* **SUPPLIED MATERIAL**

-=-=-=-=-

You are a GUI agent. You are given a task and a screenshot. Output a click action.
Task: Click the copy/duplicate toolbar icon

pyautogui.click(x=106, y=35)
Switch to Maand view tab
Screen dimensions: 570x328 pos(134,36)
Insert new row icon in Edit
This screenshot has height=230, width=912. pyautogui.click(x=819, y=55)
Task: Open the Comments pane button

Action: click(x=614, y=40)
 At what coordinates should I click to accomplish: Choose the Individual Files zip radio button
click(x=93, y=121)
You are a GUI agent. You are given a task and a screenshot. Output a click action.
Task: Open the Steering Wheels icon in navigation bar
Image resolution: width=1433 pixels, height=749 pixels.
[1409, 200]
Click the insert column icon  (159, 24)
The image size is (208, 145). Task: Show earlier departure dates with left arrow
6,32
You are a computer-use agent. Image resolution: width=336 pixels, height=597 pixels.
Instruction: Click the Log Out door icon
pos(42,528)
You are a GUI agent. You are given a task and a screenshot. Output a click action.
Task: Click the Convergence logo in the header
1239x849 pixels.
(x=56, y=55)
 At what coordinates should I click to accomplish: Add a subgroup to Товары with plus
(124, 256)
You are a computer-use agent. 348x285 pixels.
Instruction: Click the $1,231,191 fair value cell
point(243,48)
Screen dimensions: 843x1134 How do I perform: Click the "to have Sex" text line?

-=-=-=-=-

* **AIM OF THE EXERCISE**
Output the entire listing precisely as it stands.

* **EXERCISE RESPONSE**
You are a GUI agent. You are given a task and a screenshot. Output a click action.
Task: Click the copy/duplicate toolbar icon

pyautogui.click(x=106, y=35)
Switch to Maand view tab
Screen dimensions: 570x328 pos(134,36)
Insert new row icon in Edit
This screenshot has height=230, width=912. pyautogui.click(x=819, y=55)
Task: Open the Comments pane button

Action: click(x=614, y=40)
 At what coordinates should I click to accomplish: Choose the Individual Files zip radio button
click(x=93, y=121)
You are a GUI agent. You are given a task and a screenshot. Output a click action.
Task: Open the Steering Wheels icon in navigation bar
Image resolution: width=1433 pixels, height=749 pixels.
[1409, 200]
Click the insert column icon  (159, 24)
The image size is (208, 145). Task: Show earlier departure dates with left arrow
6,32
You are a computer-use agent. Image resolution: width=336 pixels, height=597 pixels.
Instruction: Click the Log Out door icon
pos(42,528)
You are a GUI agent. You are given a task and a screenshot. Output a click action.
Task: Click the Convergence logo in the header
1239x849 pixels.
(x=56, y=55)
 At what coordinates should I click to accomplish: Add a subgroup to Товары with plus
(124, 256)
You are a computer-use agent. 348x285 pixels.
Instruction: Click the $1,231,191 fair value cell
point(243,48)
Screen dimensions: 843x1134 How do I perform: Click the "to have Sex" text line?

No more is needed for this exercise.